A death rattle came from the twisted throat of the man hanging by his neck in the moonlight.
“Whoa,” Joe Bones said, digging his knuckles into his sunken eye sockets, “this shit is intense.”
“This is just the beginning,” Luca Bonaparte said as he walked away into the shadows.
Chapter Eight
Hampstead Heath
SOME FEW MINUTES AFTER MRS. PURVIS HAD ADMITTED THE two policemen, Ambrose was seated comfortably in his worn leather armchair; it was situated behind the walnut desk in his book-lined study. Beneath a sunny south window stood his painting table where all of his watercolor materials were laid out just so. The low stone fireplace, swept clean this time of year, would be crackling merrily with nice pine logs come the first fall chill.
The room was his favorite. It housed, among its treasures, not only his collections of Buchan, Ambler, Dorothy L. Sayers, Zane Grey, and Rex Stout, but the complete first edition of Conan Doyle, and his Holmes memorabilia collection as well. A rare Moroccan bound edition of Hound of the Baskervilles lay on his desktop, and he drummed his fingers upon it impatiently.
Blast. He was not in the mood for company. He was in the mood for eggs.
The two young coppers (they were MI5, surprisingly, not the local constabulary as he’d deduced) had moved the side chairs up to the desk and were getting into their topic rapidly. Ambrose had retired only recently from New Scotland Yard as the Number One, so his bona fides had been quickly dispensed with at the door.
He was pleased to find that, despite a few years of assisting his dear friend Alexander Hawke in some messy undercover work abroad, he still enjoyed something of a reputation at Thames House, the MI5 headquarters building, and in the British law enforcement community. Or so it would appear by the sunny look of adulation on the face of the young chap opposite.
This eager junior man, Agent H. H. Davies was his name, was ogling Ambrose as if he might be some aging exhibit in the Yard’s Legends of Crime museum.

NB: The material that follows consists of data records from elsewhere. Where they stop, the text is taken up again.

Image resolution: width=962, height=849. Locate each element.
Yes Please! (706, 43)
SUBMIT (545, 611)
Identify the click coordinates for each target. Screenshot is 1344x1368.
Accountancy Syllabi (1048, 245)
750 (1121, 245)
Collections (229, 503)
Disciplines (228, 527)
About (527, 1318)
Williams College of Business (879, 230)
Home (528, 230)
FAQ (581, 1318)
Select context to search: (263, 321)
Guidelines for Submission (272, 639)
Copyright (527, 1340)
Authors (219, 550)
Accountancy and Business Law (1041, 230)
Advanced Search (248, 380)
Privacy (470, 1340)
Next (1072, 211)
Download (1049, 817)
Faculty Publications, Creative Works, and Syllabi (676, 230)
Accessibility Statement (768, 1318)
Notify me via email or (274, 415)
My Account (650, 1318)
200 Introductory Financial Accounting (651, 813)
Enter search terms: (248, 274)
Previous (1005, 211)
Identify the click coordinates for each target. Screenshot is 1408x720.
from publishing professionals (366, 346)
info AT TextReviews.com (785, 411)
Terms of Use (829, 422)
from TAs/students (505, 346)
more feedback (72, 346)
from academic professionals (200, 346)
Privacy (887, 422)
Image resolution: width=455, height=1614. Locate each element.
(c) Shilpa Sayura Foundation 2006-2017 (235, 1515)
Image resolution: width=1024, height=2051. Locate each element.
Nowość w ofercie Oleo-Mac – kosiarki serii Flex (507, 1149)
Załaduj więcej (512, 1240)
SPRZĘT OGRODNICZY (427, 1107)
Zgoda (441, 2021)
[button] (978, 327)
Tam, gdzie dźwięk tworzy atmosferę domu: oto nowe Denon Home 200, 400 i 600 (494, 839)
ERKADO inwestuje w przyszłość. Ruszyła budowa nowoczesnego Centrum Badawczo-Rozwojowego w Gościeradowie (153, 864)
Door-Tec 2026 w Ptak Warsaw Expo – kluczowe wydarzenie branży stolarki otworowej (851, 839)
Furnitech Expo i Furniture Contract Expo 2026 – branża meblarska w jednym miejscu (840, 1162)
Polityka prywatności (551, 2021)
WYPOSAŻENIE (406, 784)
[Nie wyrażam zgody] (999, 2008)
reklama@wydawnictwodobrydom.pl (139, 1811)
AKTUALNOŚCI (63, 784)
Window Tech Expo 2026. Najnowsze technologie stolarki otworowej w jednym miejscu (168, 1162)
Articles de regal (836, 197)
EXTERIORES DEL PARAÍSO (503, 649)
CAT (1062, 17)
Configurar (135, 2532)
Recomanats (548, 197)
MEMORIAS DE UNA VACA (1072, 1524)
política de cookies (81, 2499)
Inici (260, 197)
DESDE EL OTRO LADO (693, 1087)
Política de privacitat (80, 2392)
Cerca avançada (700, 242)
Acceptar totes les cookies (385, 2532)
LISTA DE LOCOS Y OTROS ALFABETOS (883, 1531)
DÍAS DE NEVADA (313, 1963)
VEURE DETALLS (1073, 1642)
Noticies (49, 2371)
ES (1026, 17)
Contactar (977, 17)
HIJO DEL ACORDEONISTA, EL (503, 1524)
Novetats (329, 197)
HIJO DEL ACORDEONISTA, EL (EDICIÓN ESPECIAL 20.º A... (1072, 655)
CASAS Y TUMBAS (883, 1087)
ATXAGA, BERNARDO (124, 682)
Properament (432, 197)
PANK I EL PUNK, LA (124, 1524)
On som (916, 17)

“The Georgi Markov affair, Chief Inspector,” Davies said, shaking his head in wonder. “When the KGB took out the Bulgarian dissident waiting for his bus. Ricin pellets in the umbrella tip. No one had ever even heard of the stuff and yet you, you—”
“Well,” Ambrose smiled, “I can hardly claim credit for—”
There was a loud cough from the other chair.
“So you know this Henry Bulling, Chief Inspector,” the senior agent, George Winfrey, interrupted, glowering at Davies. “Your nephew, I believe.”
“Ah. Facts, Winfrey, facts. He’s not my nephew. He’s my cousin, in point of fact.”
“And you were running him? For the Yard? Looking into the Chinese connection? I know that’s Topic A with you fellows these days.”
“Chinese connection? You mean, with the French? Really. I’ve no idea what you’re talking about. I am a detective, not a spymaster.”
“But you were running him, were you not?”